The Renaissance sculptor of the figures of the Judgment of Solomon has very nearly copied the fig-tree from this angle, placing its trunk between the executioner and the mother, who leans forward to stay his hand. But, though the whole group is much more free in design than those of the earlier palace, and in many ways excellent in itself, so that it always strikes the eye of a careless observer more than the others, it is of immeasurably inferior spirit in the workmanship; the leaves of the tree, though far more studiously varied in flow than those of the fig-tree from which they are partially copied, have none of its truth to nature; they are ill set on the stems, bluntly defined on the edges, and their curves are not those of growing leaves, but of wrinkled drapery.

§ XLII. Above these three sculptures are set, in the upper arcade, the statues of the archangels Raphael, Michael, and Gabriel: their positions will be understood by reference to the lowest figure in Plate XVII., where that of Raphael above the Vine angle is seen on the right.

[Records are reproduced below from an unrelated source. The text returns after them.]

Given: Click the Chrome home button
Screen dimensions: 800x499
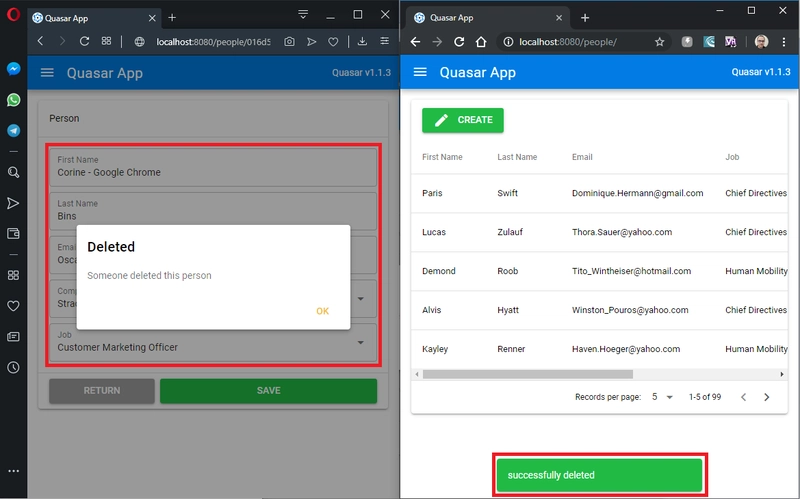Looking at the screenshot, I should pos(481,42).
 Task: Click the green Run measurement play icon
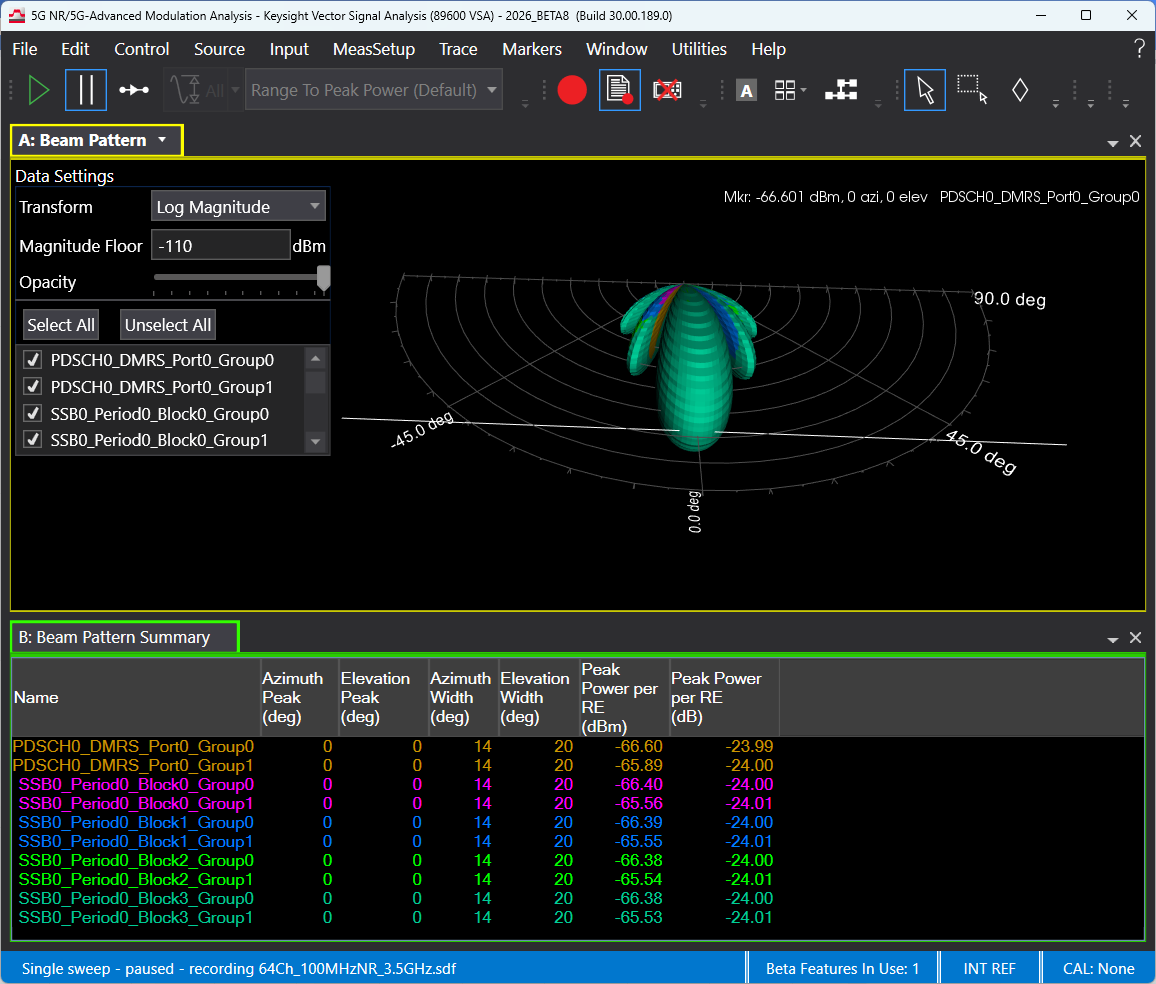point(39,90)
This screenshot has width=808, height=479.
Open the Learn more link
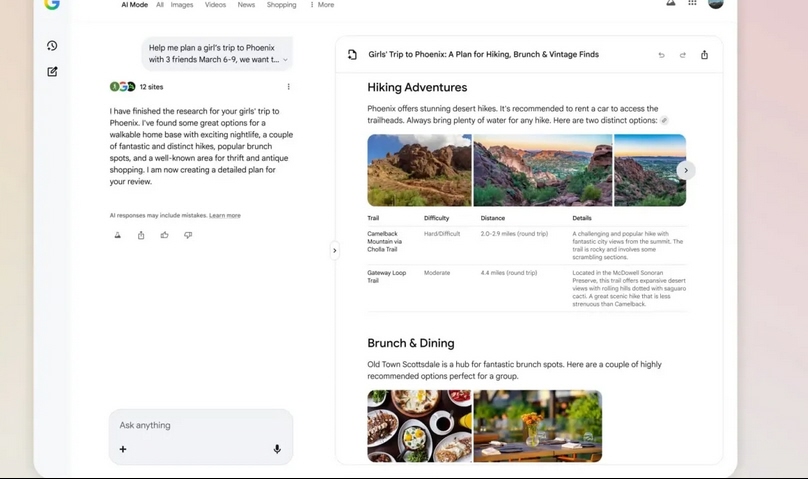225,215
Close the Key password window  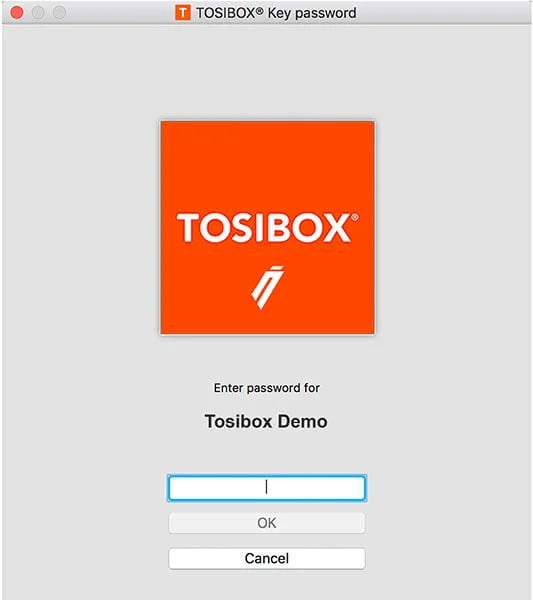[x=17, y=13]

A diminutive figure of Tobit follows at his feet, and he bears in his hand a scroll with this inscription:



i.e. Effice (quæso?) fretum, Raphael reverende, quietum.137 I could not decipher the inscription on the scroll borne by the angel Michael; and the figure of Gabriel, which is by much the most beautiful feature of the Renaissance portion of the palace, has only in its hand the Annunciation lily.

§ XLIII. Such are the subjects of the main sculptures decorating the angles of the palace; notable, observe, for their simple expression of two feelings, the consciousness of human frailty, and the dependence upon Divine guidance and protection: this being, of course, the general purpose of the introduction of the figures of the angels; and, I imagine, intended to be more particularly conveyed by the manner in which the small figure of Tobit follows the steps of Raphael, just touching the hem of his garment. We have next to examine the course of divinity and of natural history embodied by the old sculpture in the great series of capitals which support the lower arcade of the palace; and which, being at a height of little more than eight feet above the eye, might be read, like the pages of a book, by those (the noblest men in Venice) who habitually walked beneath the shadow of this great arcade at the time of their first meeting each other for morning converse.

§ XLIV. The principal sculptures of the capitals consist of personifications of the Virtues and Vices, the favorite subjects of decorative art, at this period, in all the cities of Italy; and there is so much that is significant in the various modes of their distinction and general representation, more especially with reference to their occurrence as expressions of praise to the dead in sepulchral architecture, hereafter to be examined, that I believe the reader may both happily and profitably rest for a little while beneath the first vault of the arcade, to review the manner in which these symbols of the virtues were first invented by the Christian imagination, and the evidence they generally furnish of the state of religious feeling in those by whom they were recognised.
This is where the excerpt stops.